◆ CHALLENGE ◆
Copy the lines starting with the one that contains "You are a GUI" and going on through the one that contains "pyautogui.click(x=549, y=653)", both included, and write them out again without any change. Leave the pictures out.

◆ RECORDS TO USE ◆
_ _ _ _ _ _ _
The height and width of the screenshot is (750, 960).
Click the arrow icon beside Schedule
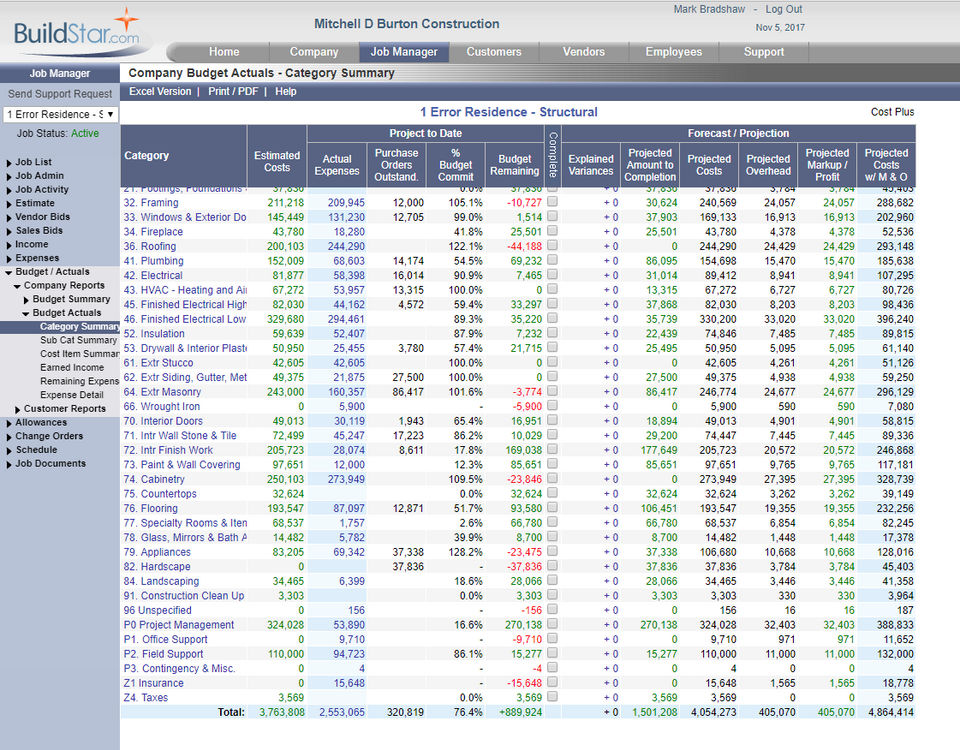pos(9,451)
_ _ _ _ _ _ _
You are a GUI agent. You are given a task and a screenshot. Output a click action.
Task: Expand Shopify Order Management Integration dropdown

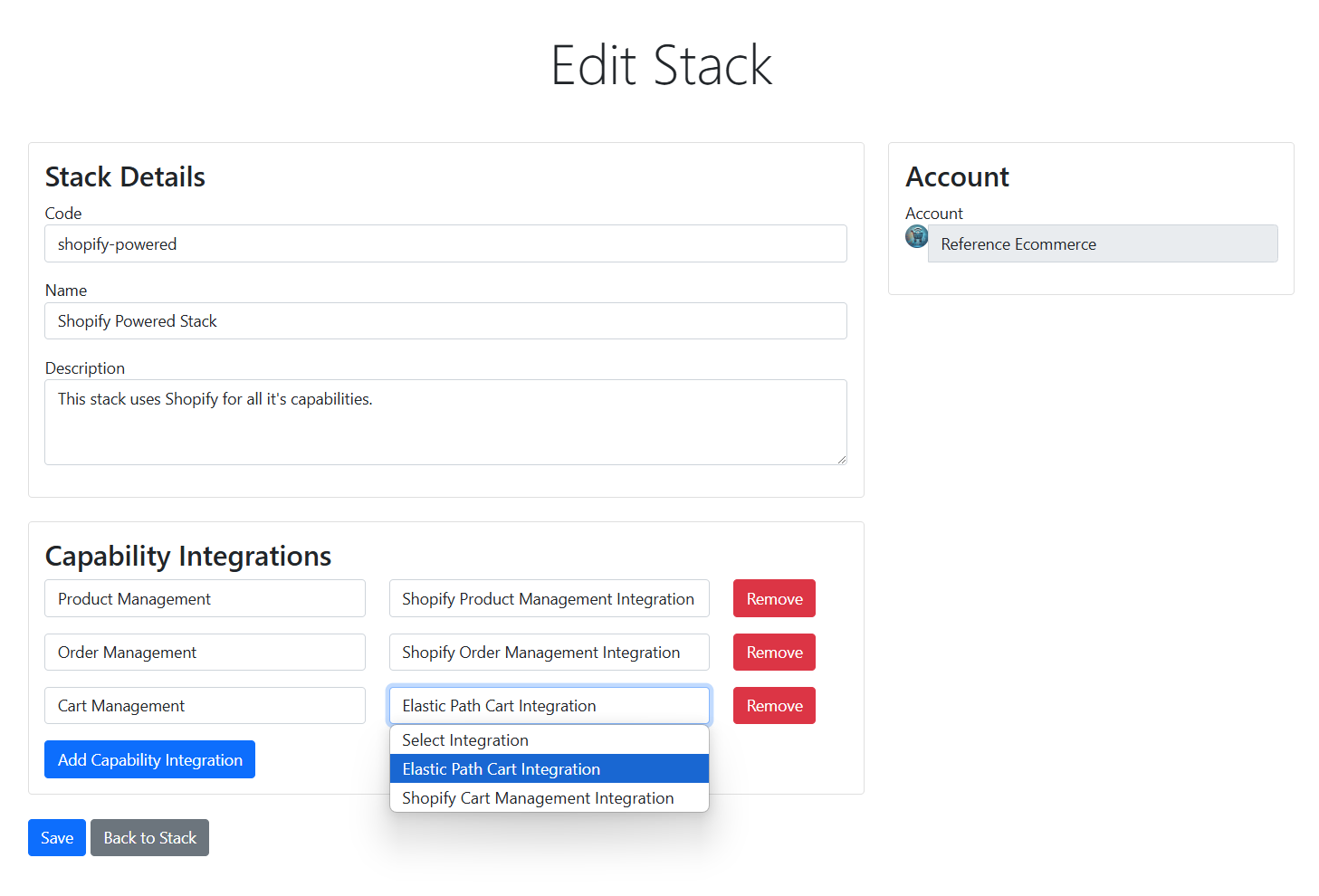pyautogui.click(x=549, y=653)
_ _ _ _ _ _ _
◆ WORKED ANSWER ◆
You are a GUI agent. You are given a task and a screenshot. Output a click action.
Task: Expand Shopify Order Management Integration dropdown

pyautogui.click(x=549, y=653)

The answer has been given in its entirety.